— Так я и сам думал, — сказал он. — Ты сразу понял мой план.
Я ответил в шутливом тоне:
— Постиг, Владимир Алексеевич, великие умы сходятся.
Он снова зарокотал добродушным грудным смешком. С балкона мы снова перешли в кабинет, присели к столу.
— Думаю начать писать об Английском клубе, — сказал он. — У меня скопилось много материала, захватывающий материал…
— Тема интересная. На Тверской, по правую руку от центра, Английский клуб — высшая знать, верхи отечества тех времен, а по левую — мрачно выглянет в книге Хитровка, низы, дно отечества. Москва ярко засверкает в своих разительных противоречиях, убийственных, я бы сказал, преступных контрастах.
— Что говорить… Трудно тогда жилось народу… — бросил он реплику.
— А там Цветной бульвар… Шиповская крепость…
— Интересная может получиться книга о Москве! — сказал он.
— Не сомневаюсь, книга будет призовая. Он улыбнулся в усы и сказал:
— Начали с Тверской, с Английского клуба. Теперь треба подумать, о чем писать дальше.
— Надо, по-моему, идти по порядку — от Тверской заставы к Охотному.
— Почему от заставы? Много интересного можно найти и в загородных местах. Например, в Петровском парке.
— Я хотел сказать: с Ходынки, с Ходынской катастрофы.
— Правильно, я забыл о Ходынке!
— Незачем держать ее в голове: она вами уже описана в «Русских ведомостях».
Но он все-таки отметил о Ходынке в блокноте.
— Теперь мы попадаем в загородные места, — продолжал он. — Здесь находился Петровский театр, рестораны: «Яр», «Стрельня», «Эльдорадо», а затем бега и скачки. На самом конце Тверской наткнемся, у бывшей Лоскутной гостиницы, на трактир «Обжорку». — Отметив и эти точки, он откинулся на спинку стула и задумался; подумав немного, заговорил, глядя на меня поверх пенсне: — А нужно ли все это кому-нибудь? Будет ли это интересно читателю?
Он больше всего хотел работать над книгой о Москве, с твердой уверенностью в ее успехе. Но я уже замечал и ранее, что у него иногда появлялись расхолаживающие сомнения, и он делился ими откровенно. Однажды он зашел ко мне и, усевшись за стол, написал:
В такие минуты мне всегда хотелось его ободрить, мобилизовать, поддержать в нем горение, и он нередко к моим словам прислушивался. Теперь на его сомнения, «…нужно ли это?..», «…интересно ли?..» — я ответил:
— Октябрьская революция подняла Россию на новый шлях, и вот уходит старая Москва, уходит старая Россия. Родился новый мир. Все будет по-новому. Советские люди, несомненно, будут проявлять интерес к прошлому Москвы. Такое время настанет.
— Пожалуй, ты прав, — подумав, ответил он. Но в этом согласии чувствовалась какая-то натяжка, будто ему требовались доказательства, что книгу надо писать во что бы то ни стало.
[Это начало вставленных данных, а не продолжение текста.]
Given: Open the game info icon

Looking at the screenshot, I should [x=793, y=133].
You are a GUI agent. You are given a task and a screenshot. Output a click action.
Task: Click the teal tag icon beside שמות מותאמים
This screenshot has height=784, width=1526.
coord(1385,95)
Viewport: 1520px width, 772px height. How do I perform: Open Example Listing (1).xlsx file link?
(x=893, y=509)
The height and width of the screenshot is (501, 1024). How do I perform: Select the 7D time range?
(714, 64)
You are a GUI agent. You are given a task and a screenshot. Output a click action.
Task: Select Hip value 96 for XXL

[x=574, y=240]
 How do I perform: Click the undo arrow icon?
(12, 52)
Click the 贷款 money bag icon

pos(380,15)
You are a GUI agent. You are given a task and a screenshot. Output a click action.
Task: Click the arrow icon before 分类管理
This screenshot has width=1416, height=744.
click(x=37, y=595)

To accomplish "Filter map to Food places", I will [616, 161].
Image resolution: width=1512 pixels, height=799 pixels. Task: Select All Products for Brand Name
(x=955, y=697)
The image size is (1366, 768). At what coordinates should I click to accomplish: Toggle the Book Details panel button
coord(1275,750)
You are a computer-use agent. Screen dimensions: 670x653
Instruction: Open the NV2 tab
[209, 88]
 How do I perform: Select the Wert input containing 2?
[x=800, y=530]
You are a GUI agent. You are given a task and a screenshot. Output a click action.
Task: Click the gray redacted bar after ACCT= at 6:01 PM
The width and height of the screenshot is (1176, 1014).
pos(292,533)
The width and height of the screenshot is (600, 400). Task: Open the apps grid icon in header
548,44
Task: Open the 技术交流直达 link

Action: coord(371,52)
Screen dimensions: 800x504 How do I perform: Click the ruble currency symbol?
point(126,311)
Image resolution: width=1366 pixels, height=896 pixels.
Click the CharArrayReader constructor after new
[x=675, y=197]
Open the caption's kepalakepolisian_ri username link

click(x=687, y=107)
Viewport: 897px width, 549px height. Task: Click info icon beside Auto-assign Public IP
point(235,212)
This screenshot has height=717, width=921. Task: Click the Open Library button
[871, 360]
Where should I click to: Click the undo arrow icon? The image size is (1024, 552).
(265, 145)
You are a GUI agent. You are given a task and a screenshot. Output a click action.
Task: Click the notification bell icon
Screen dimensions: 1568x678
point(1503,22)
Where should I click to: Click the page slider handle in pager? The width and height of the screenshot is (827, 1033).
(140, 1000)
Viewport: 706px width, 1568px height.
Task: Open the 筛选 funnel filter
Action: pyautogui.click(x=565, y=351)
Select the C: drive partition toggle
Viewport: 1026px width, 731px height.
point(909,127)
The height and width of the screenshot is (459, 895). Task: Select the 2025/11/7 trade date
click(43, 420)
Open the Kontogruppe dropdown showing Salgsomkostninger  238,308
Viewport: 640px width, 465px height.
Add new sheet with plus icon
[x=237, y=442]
Я продолжаю настаивать, жужжать: — Вы сказали как-то, что любите Москву, готовы перед Москвой преклоняться до потери сил. И мне хочется сказать вот что: ведь, кроме вас, писать о Москве некому. Это очень важно отметить. Нет уже никого в живых из знатоков Москвы — Пастухова, например, Дорошевич тяжело болен. А если бы кто-нибудь теперь и существовал, то среди них не было бы ни одного равного вам по знаниям московской жизни. Это ваш долг писать о Москве, это ваша тема, ваша ноша…
Он снова усмехнулся в усы и ответил: — Есть кое-какие сомнения у меня… Пошел теперь, после Октябрьской революции, другой народ, новый… Как бы эти всякие «обжорки», трактиры, хитрованцы не отвадили людей от чтения…
— У вас будут описываться и замечательные люди Москвы, театры, дворцы, всякие палаты… Материал богатый. А почему вы опасаетесь Хитровки? Написанные вами в прошлом тяжелые картины босяцкого и бедняцкого быта будут всегда служить обвинительным приговором против капиталистического строя. Это он породил такие ужасы. А советский читатель скажет вам спасибо, что вы описывали жизнь этих людей, опустились к ним на дно, хотели им помочь. О босяках писал и Горький, а вы раньше его стали служить народу пером. Он ответил:
— С тобой иногда трудно не согласиться.
— Недаром Мария Ивановна называет меня вашим поддужным.
Он громко расхохотался и воскликнул:
— Милая Маня, какое она нашла хорошее слово! Через секунду он спросил:
— Тебя эти слова не обижают?
— Нет, — отвечаю шутливо, — к старости, может быть, и я буду ходить коренником, и у меня тоже будет поддужный.